EXERCISE DATA:

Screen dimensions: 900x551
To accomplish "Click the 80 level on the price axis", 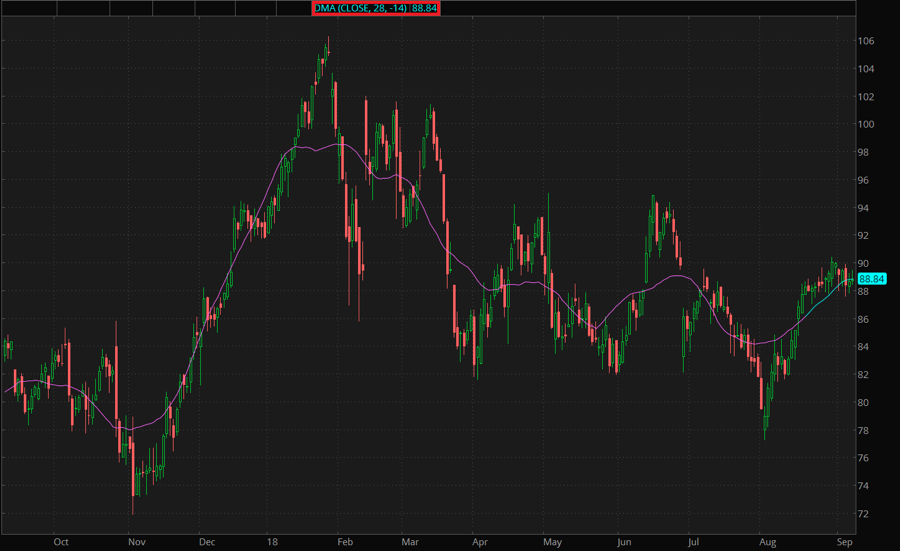I will [865, 402].
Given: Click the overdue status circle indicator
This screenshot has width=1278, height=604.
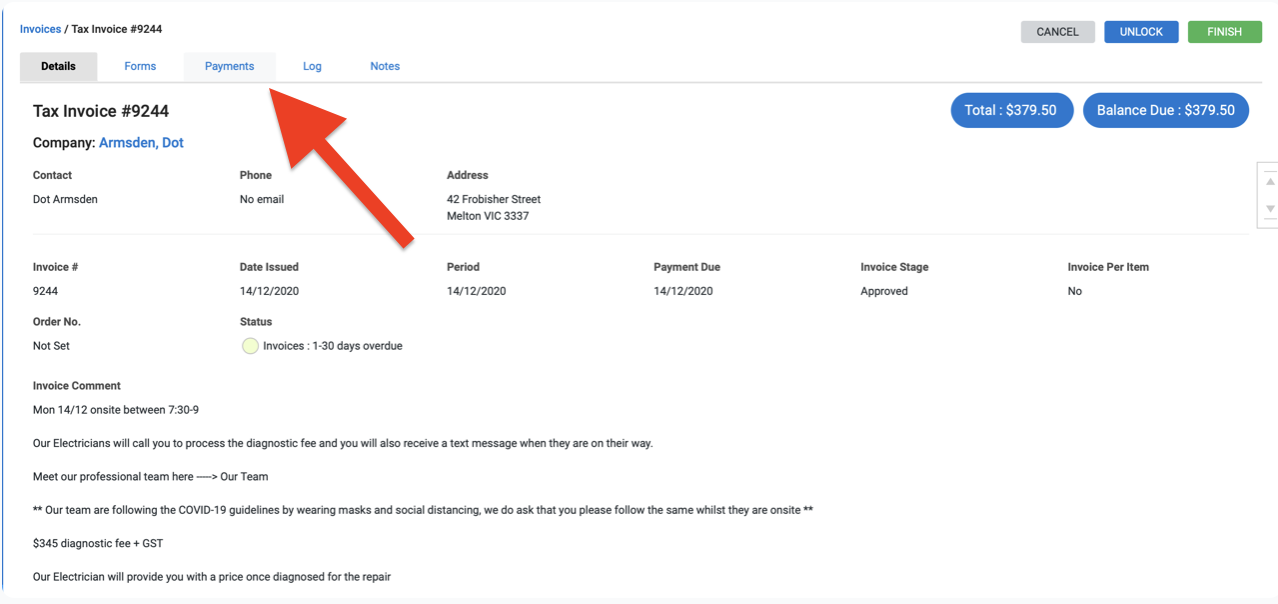Looking at the screenshot, I should [x=250, y=346].
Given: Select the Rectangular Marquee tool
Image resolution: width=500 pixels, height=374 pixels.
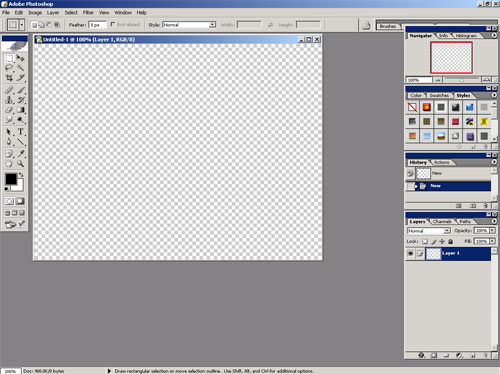Looking at the screenshot, I should click(x=9, y=58).
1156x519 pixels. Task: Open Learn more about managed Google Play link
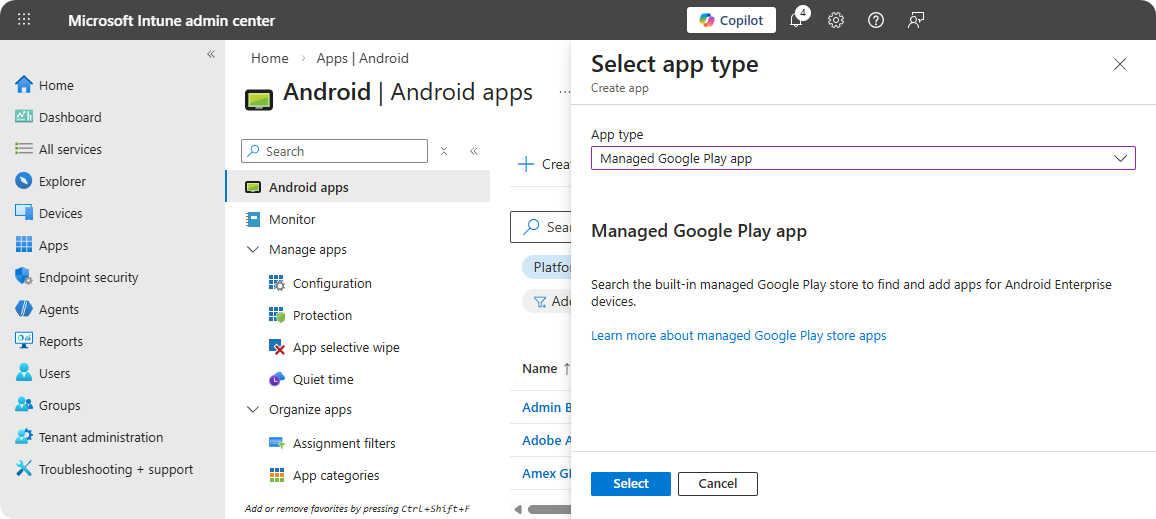pos(738,336)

TASK DESCRIPTION: Throughout the data above, report every line that contains the string "Given".

SOLUTION TO THE PROBLEM:
Given: Click the overdue status circle indicator
Given: Select the Rectangular Marquee tool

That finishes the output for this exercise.